* _Supplied passage_:
::::::

The application layer is the top layer of the OSI model. It is responsible for providing network services to applications. It deals with user interfaces, file transfers, and network management

  • Network Processes to Applications
  • Data Representation
  • InterHost Communication

Transport Layer

The transport layer is responsible for end-to-end communication between devices. It deals with error detection and correction, flow control, and data segmentation

End-to-End Connections:

  • Handles transportation issues between hosts
  • Ensures data transport reliability
  • Establishes, maintains and terminates virtual circuits
  • Provides reliability through fault detection and recovery
  • Information flow control

Transport Layer Implementations

The Transport layer is charge of the reliable/unreliable transport of data. It can be implemented as TCP or UDP

  • TCP (Transmission Control Protocol): A connection-oriented protocol that provides reliable, ordered, and error-checked delivery of data. It is used for applications that require high reliability, such as web browsing, email, and file transfer

    • Connection-oriented
    • Reliable
    • Error-checked
    • Ordered delivery
    • Flow control
    • Congestion control

  • UDP (User Datagram Protocol): A connectionless protocol that provides fast, unreliable, and unordered delivery of data. It is used for applications that require low latency, such as online gaming, video streaming, and voice over IP (VoIP)

::::::

* _What you need to do_:
(a) In the OSI model passage, which transport protocol is described as connectionless?
(b) Continue the OSI model passage from the point where it stops.

* _Source excerpt_:
::::::

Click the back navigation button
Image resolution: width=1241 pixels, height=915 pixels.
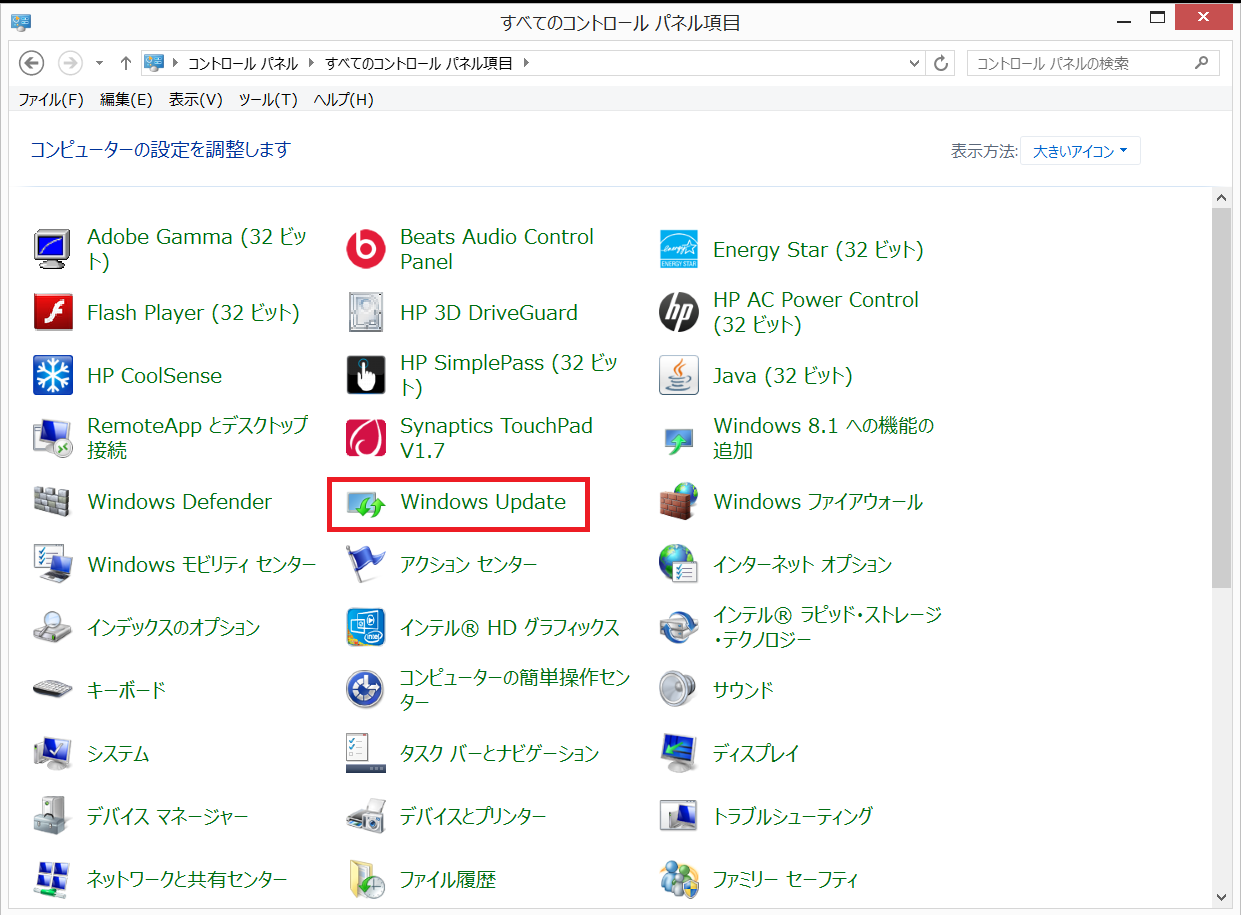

::::::

* _The replies_:
(a) UDP (User Datagram Protocol).

(b)
    • Connectionless
    • Unreliable
    • Unordered delivery
    • Low latency
    • No flow control
    • No congestion control

TCP vs UDP:

Each frame goes through several buffers as you send it: The application buffer, The Protocol Buffer, The Software interface buffer and the Hardware interface buffer. As you start stressing the stack by sending high speed data you will fill up these buffers and either block or lose data. You also have strategies for timeliness and polling that can impact your performance. For example, by using a larger buffer and poll less often you can get much better performance while sacrificing latency

TCP is optimized for high speed bulk transfers while UDP is optimized for low latency in the Linux kernel. This has an impact on buffer sizes and how data is polled and handed over. In addition to this, you frequently have offloading to hardware for TCP. I would expect considerably better performance for TCP compared to UDP

Note that sending high speed data over UDP is usually a bad idea, unless you implement your own congestion control. TCP protects your network from congestion collapses. Use UDP when you have small amounts of data or high timeliness requirements

Network Layer

The network layer is responsible for routing data packets from the source to the destination. It deals with logical addressing, routing, and congestion control

  • The network layer provides connectivity and path selection between two host systems that may be located on geographically separated networks

Data Delivery:

  • Provides connectivity and path selection between two host systems
  • Routes data packets
  • Selects best path to deliver data
  • The Network layer prioritizes data known as Quality of Service (QoS)

Standard Protocols:

  • IP (Internet Protocol): IP is a standard that defines the manner in which the network layers of two hosts interact. IP addresses are 32 bit long, hierarchical addressing scheme

    • IPv4: 32-bit address, 4.3 billion addresses
    • IPv6: 128-bit address, 340 undecillion addresses
    • IP addresses are divided into classes: A, B, C, D, E
    • IP addresses are divided into two parts: Network ID and Host ID
    • IP Address = Logical Address

    Example: IP Address: 192.168.6.17

  • ICMP (Internet Control Message Protocol)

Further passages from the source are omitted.